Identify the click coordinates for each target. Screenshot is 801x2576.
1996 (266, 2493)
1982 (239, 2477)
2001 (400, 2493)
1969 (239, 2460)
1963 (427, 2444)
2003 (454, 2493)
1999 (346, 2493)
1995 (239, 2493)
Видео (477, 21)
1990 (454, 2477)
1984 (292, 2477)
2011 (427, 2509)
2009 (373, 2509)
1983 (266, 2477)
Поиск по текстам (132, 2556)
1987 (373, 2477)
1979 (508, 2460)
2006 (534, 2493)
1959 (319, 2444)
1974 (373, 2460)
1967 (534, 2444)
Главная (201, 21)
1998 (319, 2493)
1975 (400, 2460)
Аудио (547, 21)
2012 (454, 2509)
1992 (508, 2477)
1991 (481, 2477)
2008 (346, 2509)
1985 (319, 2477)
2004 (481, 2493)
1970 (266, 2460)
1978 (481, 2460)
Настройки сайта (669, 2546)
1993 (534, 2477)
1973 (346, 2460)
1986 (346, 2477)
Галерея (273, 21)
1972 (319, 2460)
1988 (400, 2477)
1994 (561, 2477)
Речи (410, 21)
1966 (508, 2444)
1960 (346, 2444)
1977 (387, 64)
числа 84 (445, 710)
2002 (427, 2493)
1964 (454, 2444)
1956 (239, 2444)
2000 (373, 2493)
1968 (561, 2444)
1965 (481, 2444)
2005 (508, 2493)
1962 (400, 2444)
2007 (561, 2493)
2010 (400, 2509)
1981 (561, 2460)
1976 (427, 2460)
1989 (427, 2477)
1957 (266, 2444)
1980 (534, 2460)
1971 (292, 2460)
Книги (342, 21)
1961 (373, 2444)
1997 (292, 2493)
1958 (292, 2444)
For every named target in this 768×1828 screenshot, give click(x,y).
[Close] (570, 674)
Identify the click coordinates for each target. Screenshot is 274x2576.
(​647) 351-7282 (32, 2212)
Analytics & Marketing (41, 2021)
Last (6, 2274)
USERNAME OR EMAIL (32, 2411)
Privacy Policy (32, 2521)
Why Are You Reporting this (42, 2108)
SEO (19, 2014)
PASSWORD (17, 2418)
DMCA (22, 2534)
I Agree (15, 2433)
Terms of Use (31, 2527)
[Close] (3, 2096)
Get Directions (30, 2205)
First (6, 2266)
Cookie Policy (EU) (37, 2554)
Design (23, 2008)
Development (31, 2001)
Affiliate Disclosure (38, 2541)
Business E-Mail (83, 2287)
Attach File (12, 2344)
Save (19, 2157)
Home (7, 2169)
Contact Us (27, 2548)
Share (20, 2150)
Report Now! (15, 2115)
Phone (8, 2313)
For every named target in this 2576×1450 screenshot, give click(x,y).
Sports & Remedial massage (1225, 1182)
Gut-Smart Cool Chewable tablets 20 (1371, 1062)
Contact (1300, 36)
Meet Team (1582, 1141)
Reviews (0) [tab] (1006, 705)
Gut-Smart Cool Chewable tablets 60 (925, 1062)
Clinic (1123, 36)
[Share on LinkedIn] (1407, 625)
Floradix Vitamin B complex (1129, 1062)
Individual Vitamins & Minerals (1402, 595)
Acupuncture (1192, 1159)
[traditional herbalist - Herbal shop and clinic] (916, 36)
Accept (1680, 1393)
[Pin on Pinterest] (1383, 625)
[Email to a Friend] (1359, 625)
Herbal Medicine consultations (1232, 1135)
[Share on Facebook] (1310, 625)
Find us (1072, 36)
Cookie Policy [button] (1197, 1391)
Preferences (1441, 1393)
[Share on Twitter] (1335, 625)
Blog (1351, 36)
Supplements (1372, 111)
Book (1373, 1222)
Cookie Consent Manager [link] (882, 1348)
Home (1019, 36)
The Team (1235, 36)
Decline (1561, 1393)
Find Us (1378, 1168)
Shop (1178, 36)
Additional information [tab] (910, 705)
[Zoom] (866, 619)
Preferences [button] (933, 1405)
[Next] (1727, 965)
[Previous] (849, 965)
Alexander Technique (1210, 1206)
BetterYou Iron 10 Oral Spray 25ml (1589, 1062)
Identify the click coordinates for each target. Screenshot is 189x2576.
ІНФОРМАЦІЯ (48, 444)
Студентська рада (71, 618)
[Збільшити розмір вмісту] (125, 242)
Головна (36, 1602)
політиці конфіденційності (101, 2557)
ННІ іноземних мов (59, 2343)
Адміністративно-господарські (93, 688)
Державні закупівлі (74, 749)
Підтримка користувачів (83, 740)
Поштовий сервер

TASK GOAL: From the first line to the last, give the data again exactly.

SOLUTION:
Identify the click coordinates for each target. Screenshot is 801x2576.
1996 (266, 2493)
1982 (239, 2477)
2001 (400, 2493)
1969 (239, 2460)
1963 (427, 2444)
2003 (454, 2493)
1999 (346, 2493)
1995 (239, 2493)
Видео (477, 21)
1990 (454, 2477)
1984 (292, 2477)
2011 (427, 2509)
2009 (373, 2509)
1983 (266, 2477)
Поиск по текстам (132, 2556)
1987 (373, 2477)
1979 (508, 2460)
2006 (534, 2493)
1959 (319, 2444)
1974 (373, 2460)
1967 (534, 2444)
Главная (201, 21)
1998 (319, 2493)
1975 (400, 2460)
Аудио (547, 21)
2012 (454, 2509)
1992 (508, 2477)
1991 (481, 2477)
2008 (346, 2509)
1985 (319, 2477)
2004 (481, 2493)
1970 (266, 2460)
1978 (481, 2460)
Настройки сайта (669, 2546)
1993 (534, 2477)
1973 (346, 2460)
1986 (346, 2477)
Галерея (273, 21)
1972 (319, 2460)
1988 (400, 2477)
1994 (561, 2477)
Речи (410, 21)
1966 (508, 2444)
1960 (346, 2444)
1977 (387, 64)
числа 84 (445, 710)
2002 (427, 2493)
1964 (454, 2444)
1956 (239, 2444)
2000 (373, 2493)
1968 (561, 2444)
1965 (481, 2444)
2005 (508, 2493)
1962 (400, 2444)
2007 (561, 2493)
2010 (400, 2509)
1981 (561, 2460)
1976 (427, 2460)
1989 (427, 2477)
1957 (266, 2444)
1980 (534, 2460)
1971 (292, 2460)
Книги (342, 21)
1961 (373, 2444)
1997 (292, 2493)
1958 (292, 2444)
For every named target in this 768×1828 screenshot, give click(x,y).
[Close] (570, 674)
Identify the click coordinates for each target. Screenshot is 274x2576.
(​647) 351-7282 (32, 2212)
Analytics & Marketing (41, 2021)
Last (6, 2274)
USERNAME OR EMAIL (32, 2411)
Privacy Policy (32, 2521)
Why Are You Reporting this (42, 2108)
SEO (19, 2014)
PASSWORD (17, 2418)
DMCA (22, 2534)
I Agree (15, 2433)
Terms of Use (31, 2527)
[Close] (3, 2096)
Get Directions (30, 2205)
First (6, 2266)
Cookie Policy (EU) (37, 2554)
Design (23, 2008)
Development (31, 2001)
Affiliate Disclosure (38, 2541)
Business E-Mail (83, 2287)
Attach File (12, 2344)
Save (19, 2157)
Home (7, 2169)
Contact Us (27, 2548)
Share (20, 2150)
Report Now! (15, 2115)
Phone (8, 2313)
For every named target in this 2576×1450 screenshot, give click(x,y).
Sports & Remedial massage (1225, 1182)
Gut-Smart Cool Chewable tablets 20 (1371, 1062)
Contact (1300, 36)
Meet Team (1582, 1141)
Reviews (0) [tab] (1006, 705)
Gut-Smart Cool Chewable tablets 60 (925, 1062)
Clinic (1123, 36)
[Share on LinkedIn] (1407, 625)
Floradix Vitamin B complex (1129, 1062)
Individual Vitamins & Minerals (1402, 595)
Acupuncture (1192, 1159)
[traditional herbalist - Herbal shop and clinic] (916, 36)
Accept (1680, 1393)
[Pin on Pinterest] (1383, 625)
[Email to a Friend] (1359, 625)
Herbal Medicine consultations (1232, 1135)
[Share on Facebook] (1310, 625)
Find us (1072, 36)
Cookie Policy [button] (1197, 1391)
Preferences (1441, 1393)
[Share on Twitter] (1335, 625)
Blog (1351, 36)
Supplements (1372, 111)
Book (1373, 1222)
Cookie Consent Manager [link] (882, 1348)
Home (1019, 36)
The Team (1235, 36)
Decline (1561, 1393)
Find Us (1378, 1168)
Shop (1178, 36)
Additional information [tab] (910, 705)
[Zoom] (866, 619)
Preferences [button] (933, 1405)
[Next] (1727, 965)
[Previous] (849, 965)
Alexander Technique (1210, 1206)
BetterYou Iron 10 Oral Spray 25ml (1589, 1062)
Identify the click coordinates for each target. Screenshot is 189x2576.
ІНФОРМАЦІЯ (48, 444)
Студентська рада (71, 618)
[Збільшити розмір вмісту] (125, 242)
Головна (36, 1602)
політиці конфіденційності (101, 2557)
ННІ іноземних мов (59, 2343)
Адміністративно-господарські (93, 688)
Державні закупівлі (74, 749)
Підтримка користувачів (83, 740)
Поштовий сервер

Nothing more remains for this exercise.